Draußen vor der Tür bleibt er, inzwischen wieder ruhiger aber dennoch beunruhigt, zwischen den massiven dorischen Säulen stehen und versucht zu denken, logisch zu sein. Tatsächlich. Buch weg. Er hat es also wahr gemacht. Hat seine Drohung erfüllt und keine Zeit verstreichen lassen. Die Rettungsaktion kommt zu spät, das Buch ist weg. Wahrscheinlich unwiederbringlich verschwunden; und dieser impertinente Mensch wird damit auch noch durchkommen! Der Bücherklau, der selbsternannte Zensor, der Faschist, diese Ausgeburt des Bösen. Heinz Hagemann ist fassungslos und erschöpft. Er lässt sich auf die nächste Bank fallen und sitzt einfach nur da. Wie lange weiß er nicht, aber sein Kopf wird ungewohnt kühl. Dann fallen die krakeelenden Horden ein, wimmeln über den Kirchplatz laut grölend wie eine Horde Barbaren. Die Schule scheint aus zu sein. Einer der johlenden Pennäler wirft im Vorbeigehen eine Plastikflasche in den Mülleimer neben der Bank. Herr Hagemann schaut auf, traurig, müde, entrüstet über soviel Achtlosigkeit, und sein Blick streift die Flasche im Müll. Da ist doch jetzt Pfand drauf. Kinder! Haben einfach keinen Respekt. Geht denen viel zu gut.

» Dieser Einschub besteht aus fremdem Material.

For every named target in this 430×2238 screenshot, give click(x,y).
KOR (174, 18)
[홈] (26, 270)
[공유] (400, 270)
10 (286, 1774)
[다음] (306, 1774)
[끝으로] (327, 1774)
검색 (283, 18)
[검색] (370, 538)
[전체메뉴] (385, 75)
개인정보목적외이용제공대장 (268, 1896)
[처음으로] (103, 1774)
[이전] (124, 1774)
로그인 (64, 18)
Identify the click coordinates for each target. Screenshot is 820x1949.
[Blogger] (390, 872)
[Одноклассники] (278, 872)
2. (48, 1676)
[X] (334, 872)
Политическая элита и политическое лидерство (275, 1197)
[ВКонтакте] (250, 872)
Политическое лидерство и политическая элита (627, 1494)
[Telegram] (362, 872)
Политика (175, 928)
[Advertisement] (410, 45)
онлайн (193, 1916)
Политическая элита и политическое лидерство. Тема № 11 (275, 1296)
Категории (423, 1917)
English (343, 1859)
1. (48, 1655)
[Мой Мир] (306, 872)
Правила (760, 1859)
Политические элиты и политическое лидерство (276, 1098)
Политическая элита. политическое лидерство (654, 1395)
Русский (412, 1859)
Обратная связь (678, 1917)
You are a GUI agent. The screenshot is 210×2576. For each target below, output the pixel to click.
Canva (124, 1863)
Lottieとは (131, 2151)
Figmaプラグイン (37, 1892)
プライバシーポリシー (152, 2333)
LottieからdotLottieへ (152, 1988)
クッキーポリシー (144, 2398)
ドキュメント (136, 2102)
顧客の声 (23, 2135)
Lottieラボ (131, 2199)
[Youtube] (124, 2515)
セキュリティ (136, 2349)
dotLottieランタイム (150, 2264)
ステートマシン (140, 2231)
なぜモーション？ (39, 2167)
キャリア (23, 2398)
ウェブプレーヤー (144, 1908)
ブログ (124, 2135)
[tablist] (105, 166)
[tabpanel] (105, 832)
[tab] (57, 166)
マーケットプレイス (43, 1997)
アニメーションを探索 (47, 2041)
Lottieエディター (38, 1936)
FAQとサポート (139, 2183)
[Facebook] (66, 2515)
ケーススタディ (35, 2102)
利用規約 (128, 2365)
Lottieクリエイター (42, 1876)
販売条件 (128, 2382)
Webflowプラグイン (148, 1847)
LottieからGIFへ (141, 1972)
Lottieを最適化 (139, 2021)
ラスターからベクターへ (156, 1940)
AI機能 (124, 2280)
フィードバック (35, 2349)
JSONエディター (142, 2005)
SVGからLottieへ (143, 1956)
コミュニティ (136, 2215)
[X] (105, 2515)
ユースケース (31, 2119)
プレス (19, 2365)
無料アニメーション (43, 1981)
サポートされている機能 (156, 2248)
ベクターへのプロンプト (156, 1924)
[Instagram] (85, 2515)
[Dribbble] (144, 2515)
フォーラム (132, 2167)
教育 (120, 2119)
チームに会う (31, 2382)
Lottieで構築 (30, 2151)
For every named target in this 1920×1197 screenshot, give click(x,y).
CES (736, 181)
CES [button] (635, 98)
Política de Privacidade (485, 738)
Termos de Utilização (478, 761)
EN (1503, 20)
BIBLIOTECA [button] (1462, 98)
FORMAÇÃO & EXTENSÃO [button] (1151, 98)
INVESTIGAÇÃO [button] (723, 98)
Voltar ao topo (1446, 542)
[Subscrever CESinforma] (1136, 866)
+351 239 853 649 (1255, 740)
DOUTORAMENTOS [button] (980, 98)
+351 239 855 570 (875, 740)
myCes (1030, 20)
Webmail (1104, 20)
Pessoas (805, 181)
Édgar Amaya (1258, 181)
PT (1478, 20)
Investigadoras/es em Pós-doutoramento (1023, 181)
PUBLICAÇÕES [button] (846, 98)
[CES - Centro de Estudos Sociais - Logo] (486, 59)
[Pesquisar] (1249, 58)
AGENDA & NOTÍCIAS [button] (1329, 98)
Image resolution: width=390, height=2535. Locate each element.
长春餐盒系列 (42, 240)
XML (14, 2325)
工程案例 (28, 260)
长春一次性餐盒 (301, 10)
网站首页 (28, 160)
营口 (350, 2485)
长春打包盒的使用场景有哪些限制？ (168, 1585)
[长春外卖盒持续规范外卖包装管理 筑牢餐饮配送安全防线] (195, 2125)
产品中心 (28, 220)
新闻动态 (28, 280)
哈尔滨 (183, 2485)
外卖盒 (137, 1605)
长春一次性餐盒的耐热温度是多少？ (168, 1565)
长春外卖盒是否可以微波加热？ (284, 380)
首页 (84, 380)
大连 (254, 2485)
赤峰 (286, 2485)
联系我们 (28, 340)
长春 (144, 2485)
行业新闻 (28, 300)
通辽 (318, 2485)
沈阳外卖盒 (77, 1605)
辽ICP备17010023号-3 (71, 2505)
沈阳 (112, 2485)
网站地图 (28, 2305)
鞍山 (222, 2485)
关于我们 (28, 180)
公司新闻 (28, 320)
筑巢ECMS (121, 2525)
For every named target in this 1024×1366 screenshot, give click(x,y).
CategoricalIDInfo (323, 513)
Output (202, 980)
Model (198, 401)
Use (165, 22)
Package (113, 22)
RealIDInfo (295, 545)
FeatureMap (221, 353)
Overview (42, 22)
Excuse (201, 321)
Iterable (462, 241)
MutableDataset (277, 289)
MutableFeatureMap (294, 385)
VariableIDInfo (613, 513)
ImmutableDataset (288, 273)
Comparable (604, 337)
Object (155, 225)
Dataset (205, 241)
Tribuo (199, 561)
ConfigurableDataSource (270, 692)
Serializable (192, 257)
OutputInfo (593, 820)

Und während er sich schon wieder in Sündenbock suchende Rage denkt, sieht er die bedruckten Papierfetzen im Müll und alles Denken setzt unbarmherzig aus. Alles setzt aus. Herr Hagemann stürzt sich auf den Mülleimer und fördert wühlend Schnipsel, Fetzen, Knüllblätter, Kokelreste und zerstochene Einbandteile zutage. Unrettbar zerstört hält er die Leichenteile dieses Meilensteins der Kulturgeschichte in der Hand. Der Einband geschändet, besudelt, zerrissen. Heinz Hagemann ist zu betäubt, zu stumpf, fühlt sich zu leer, zu ausgelaugt um Wut zu fühlen und Rache zu schwören. Nur tiefe trostlose Trauer. Er selbst ist gestorben, zumindest partiell. In seinen Händen, in seinem Schoß die gefledderten Reste der „Illustrierten Geschichte des Steuerberatenden Berufes“.